-------- Input records

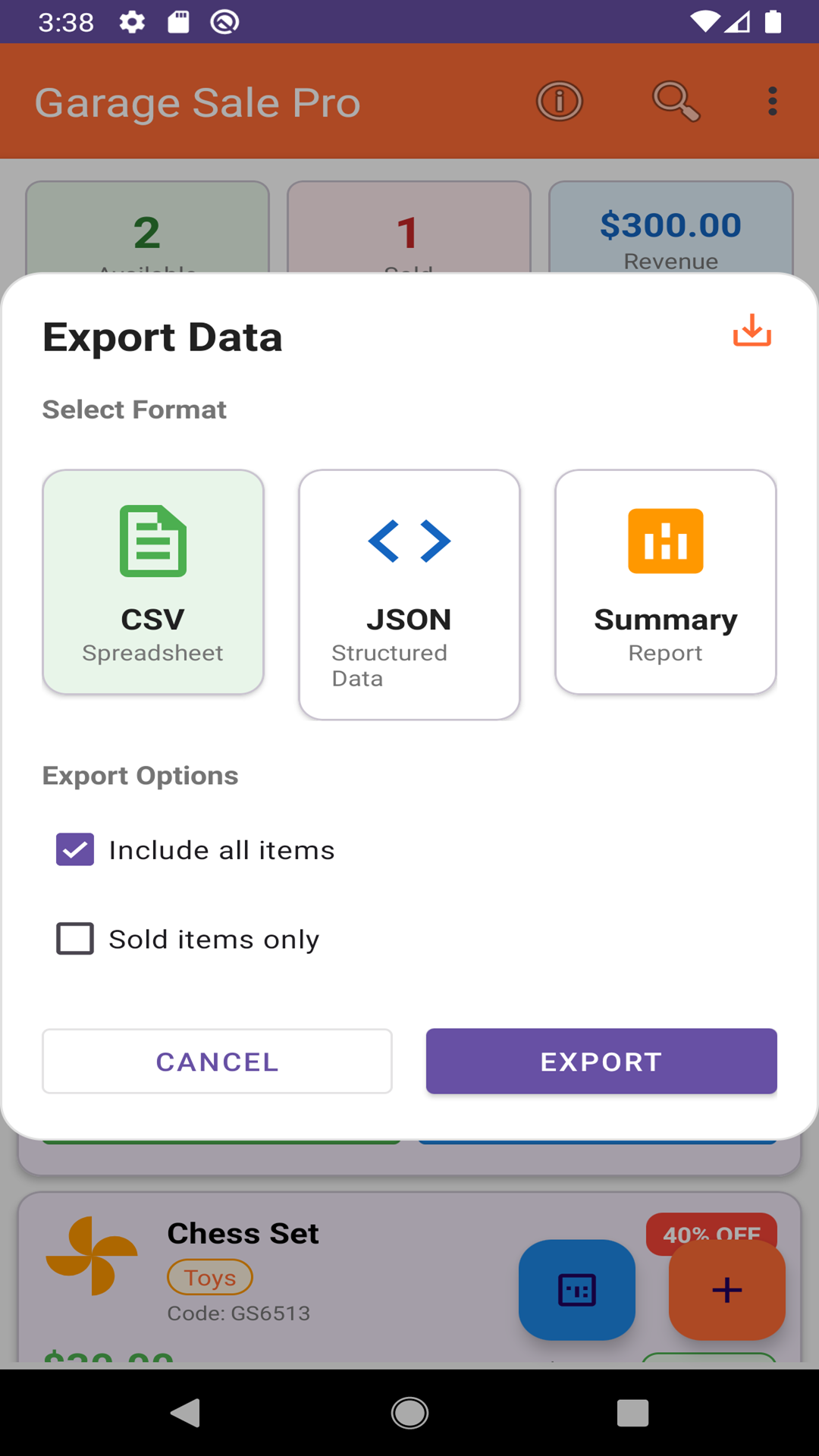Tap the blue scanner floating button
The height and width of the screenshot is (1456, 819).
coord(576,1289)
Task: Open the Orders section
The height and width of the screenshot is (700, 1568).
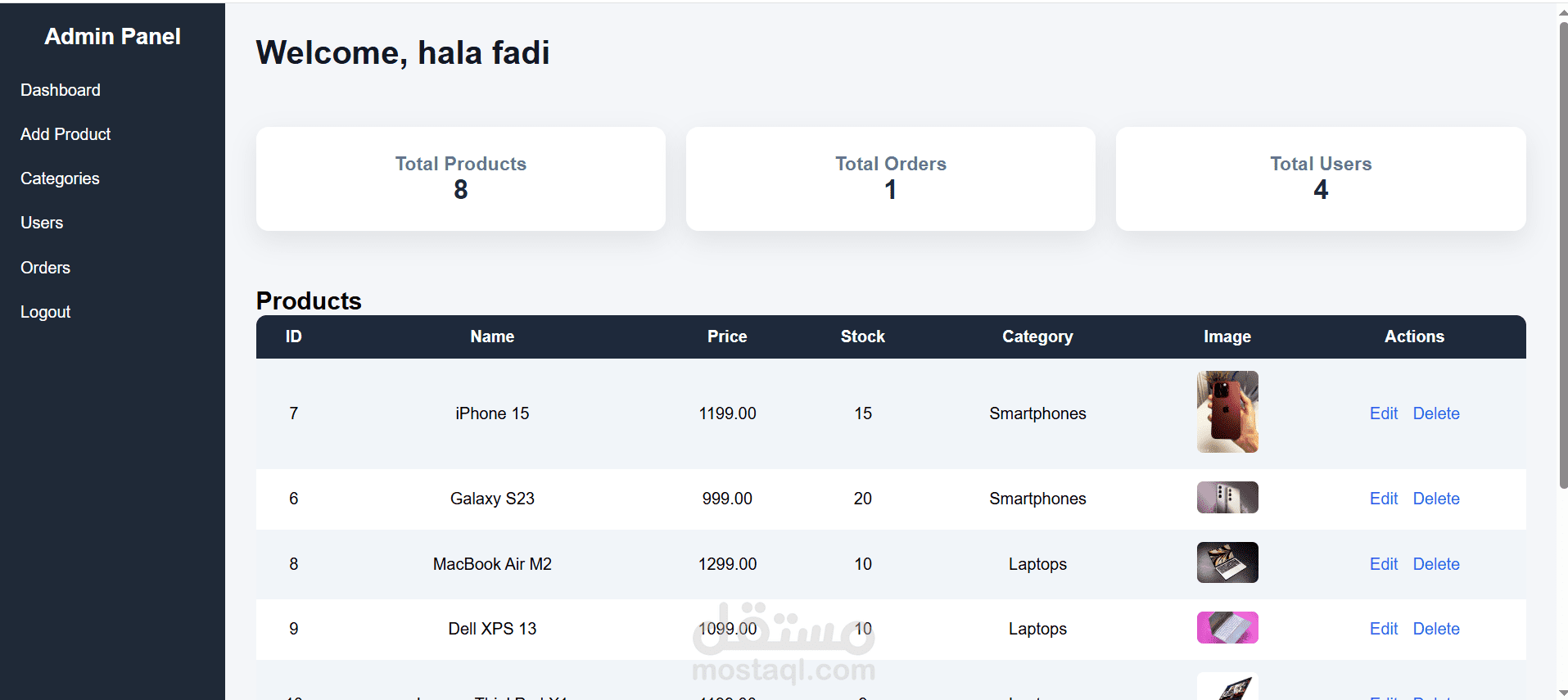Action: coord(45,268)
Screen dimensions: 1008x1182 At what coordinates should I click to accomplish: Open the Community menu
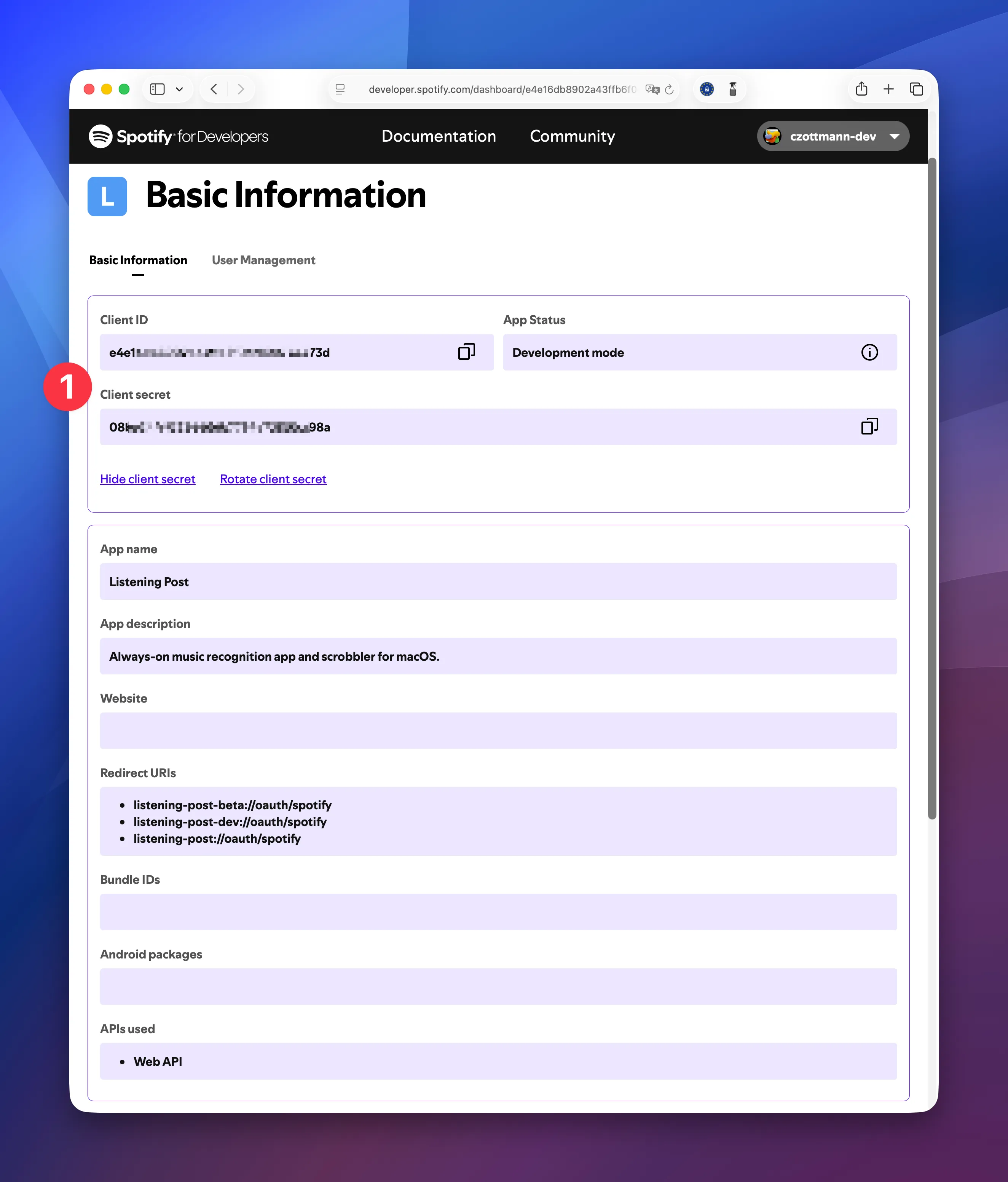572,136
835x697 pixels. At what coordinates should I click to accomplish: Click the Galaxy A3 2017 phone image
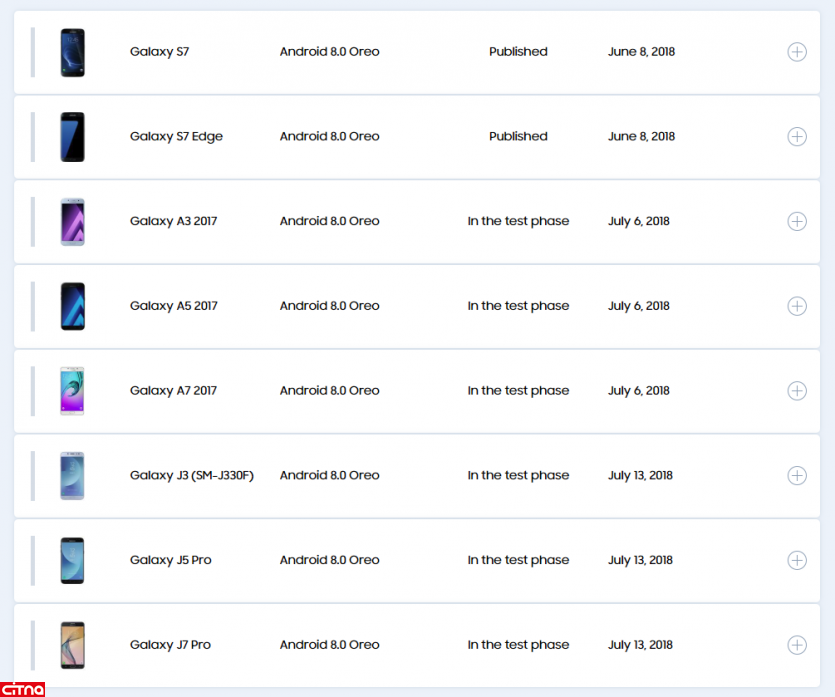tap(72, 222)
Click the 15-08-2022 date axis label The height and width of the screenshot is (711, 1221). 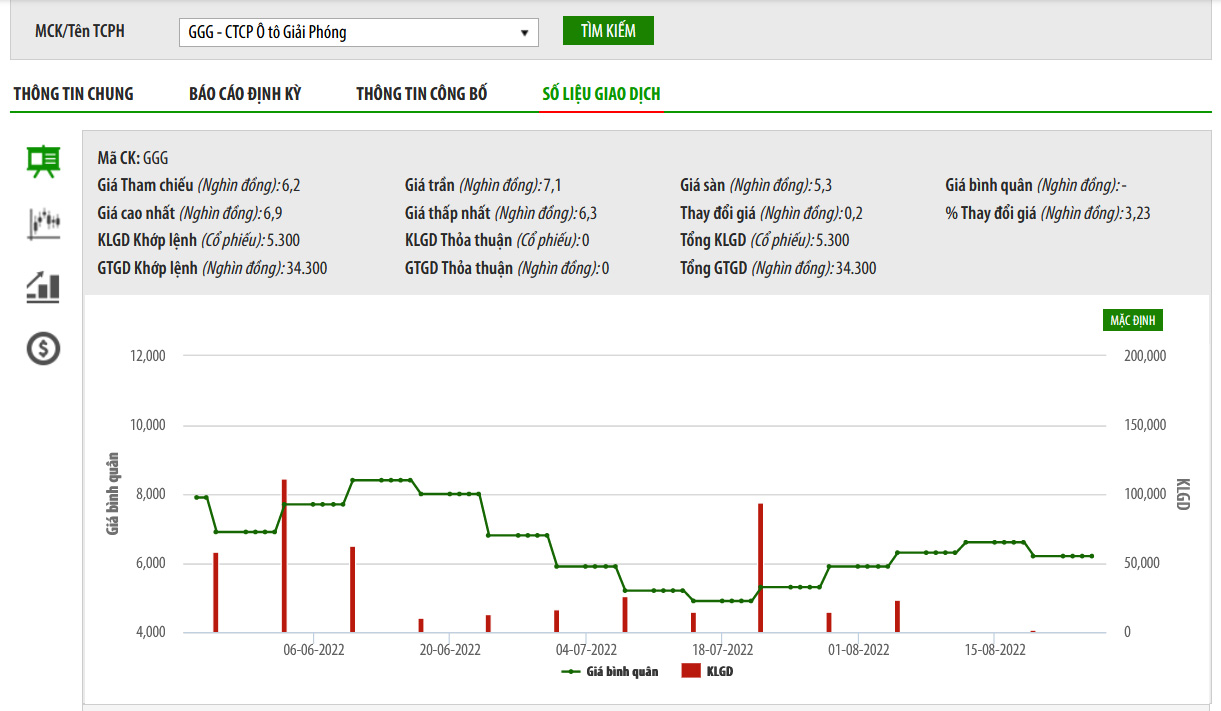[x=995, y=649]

----------------

Please count how many lines of the rows above contain the string "what". Case counts, and the reply should be only the number.

> [The response] 2